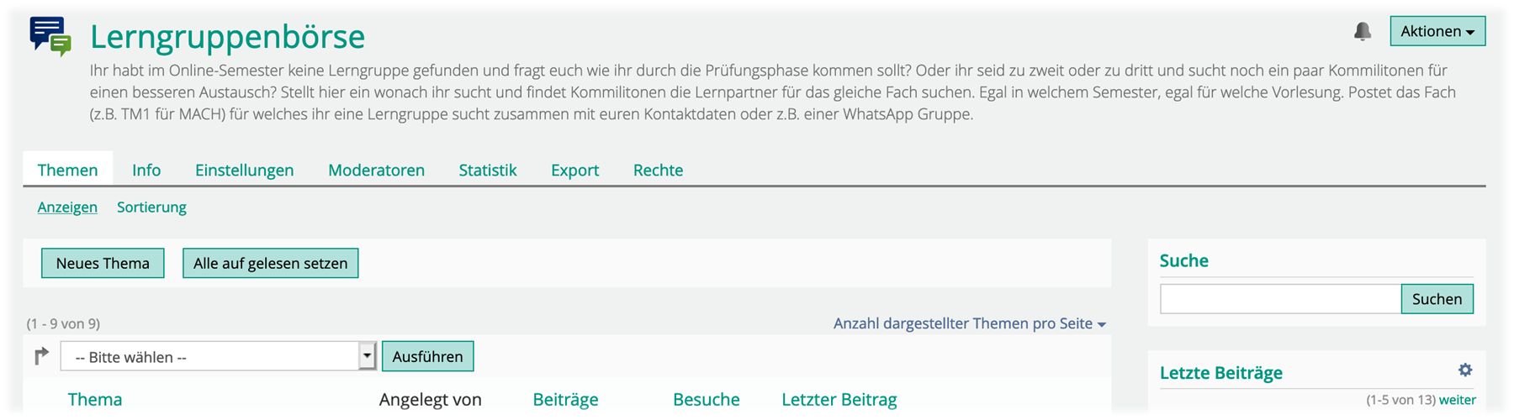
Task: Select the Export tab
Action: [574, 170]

==

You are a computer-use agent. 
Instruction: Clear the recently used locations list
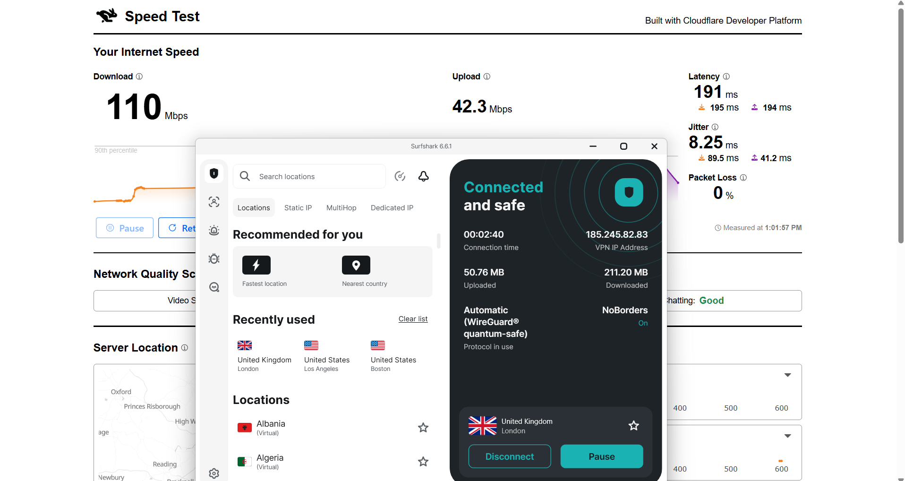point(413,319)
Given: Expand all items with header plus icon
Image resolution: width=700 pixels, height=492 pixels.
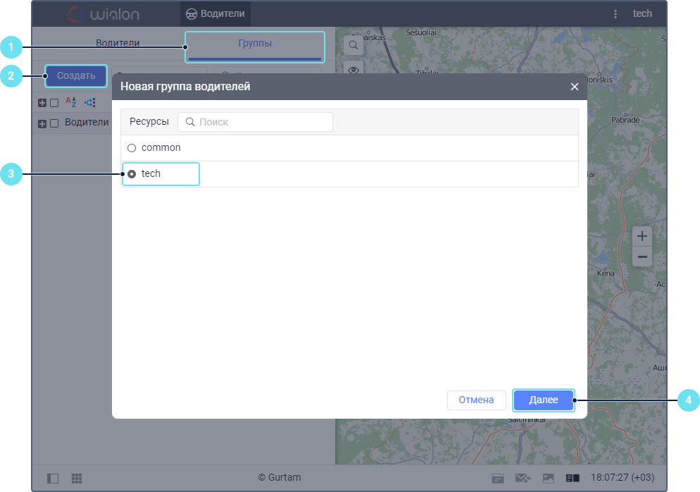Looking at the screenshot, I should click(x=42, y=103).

...

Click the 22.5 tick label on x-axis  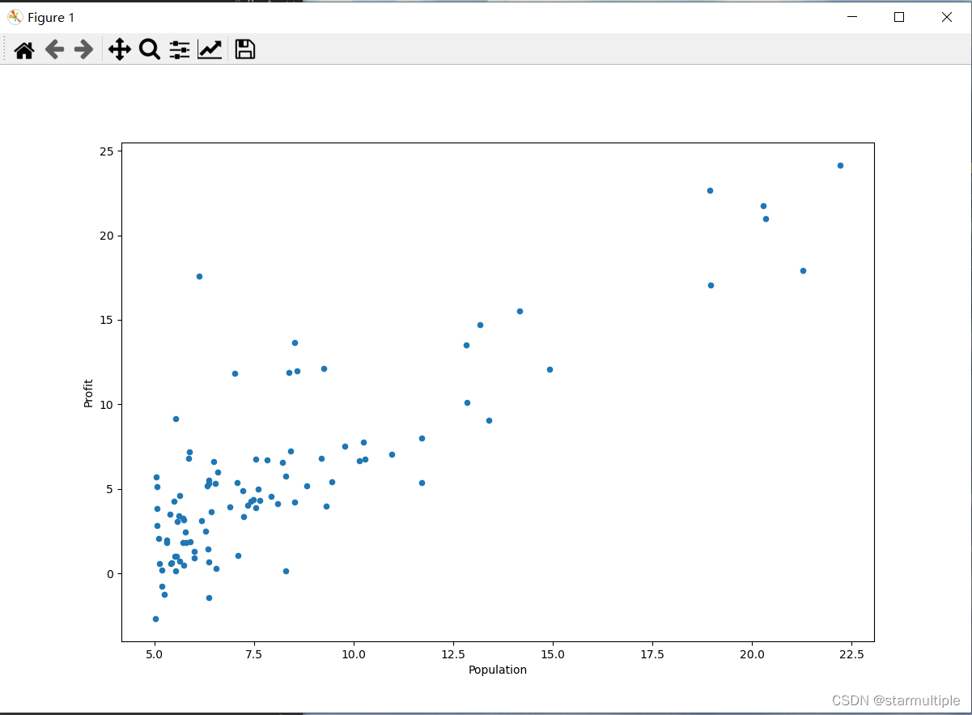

(Given problem) Can you put the lines of the listing running from the line that contains "You are a computer-use agent." through the line that contains "Looking at the" into a numbered list, skipping blank lines and leaving the pictures out?

(Result of the task)
1. You are a computer-use agent. 
2. Instruction: Clear the recently used locations list
3. point(413,319)
4. Given: Expand all items with header plus icon
5. Image resolution: width=700 pixels, height=492 pixels.
6. Looking at the screenshot, I should click(x=42, y=103).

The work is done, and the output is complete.